As time goes on, I expect many of these companies that are open sourcing their models to start policing the hosters in a similar manner to ensure that the models they are serving are correct, so the users don’t get a false sense of the model’s ability.
In the meantime, I am blacklisting Together AI, Baseten, and AtlasCloud on Openrouter, due to their extremely poor performance as highlighted by Moonshot.
GDPval
OpenAI wants to “transparently communicate progress on how AI models can help people in the real world”. To help facilitate this, they have released GDPval: a new evaluation designed to help track how well our models and others perform on economically valuable, real-world tasks.
This includes tasks like project timeline scheduling and management, manufacturing design proposals, and inventory and order management.

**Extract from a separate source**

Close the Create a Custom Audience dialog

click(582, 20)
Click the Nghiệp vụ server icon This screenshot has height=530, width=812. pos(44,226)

In a shocking turn of events, gpt5 is not actually the best performing model on this benchmark. Instead, Claude Opus 4.1 is. I appreciate the transparency from the OpenAI team and the willingness to publish a benchmark where their model is not on top.
Gaia 2
How well can AI agents handle things like ambiguity, noise, and conflicting information? Can it successfully search for and find the necessary information to clarify the situation? That’s what the Meta Superintelligence team wanted to find out with their Gaia 2 benchmark.
Gaia 2 builds upon the original Gaia benchmark, which looks to measure tasks that are easy for humans, but hard for agents. They wanted to take it a step further than other benchmarks though, and introduced a sense of time into the problems that they were benchmarking.
Some example problems include:
Setup: The agent has access to a noisy calendar and an inbox with partial/conflicting info.
Task: Book a doctor’s appointment at a time that doesn’t conflict with existing meetings, and send the correct confirmation.
Measurement:
Does the agent correctly reason about overlapping times?
Can it resolve ambiguity (e.g., “the meeting moved to Tuesday” with no time)?
Was the final calendar write action correct and timely compared to the oracle answer?
Setup: The environment injects interruptions (e.g., “meeting cancelled” after the agent already sent invites).
Task: Revise the plan and clean up previous actions.
Measurement:
Can the agent undo or correct prior actions?
Did it respond within time constraints?
How closely do its final states and write traces match the annotated ground truth?
This is a great benchmark for real world agentic use, where all of the information is clean and easily available like in other benchmarks. Keep an eye on this in the future when evaluating different models for real world agent use cases.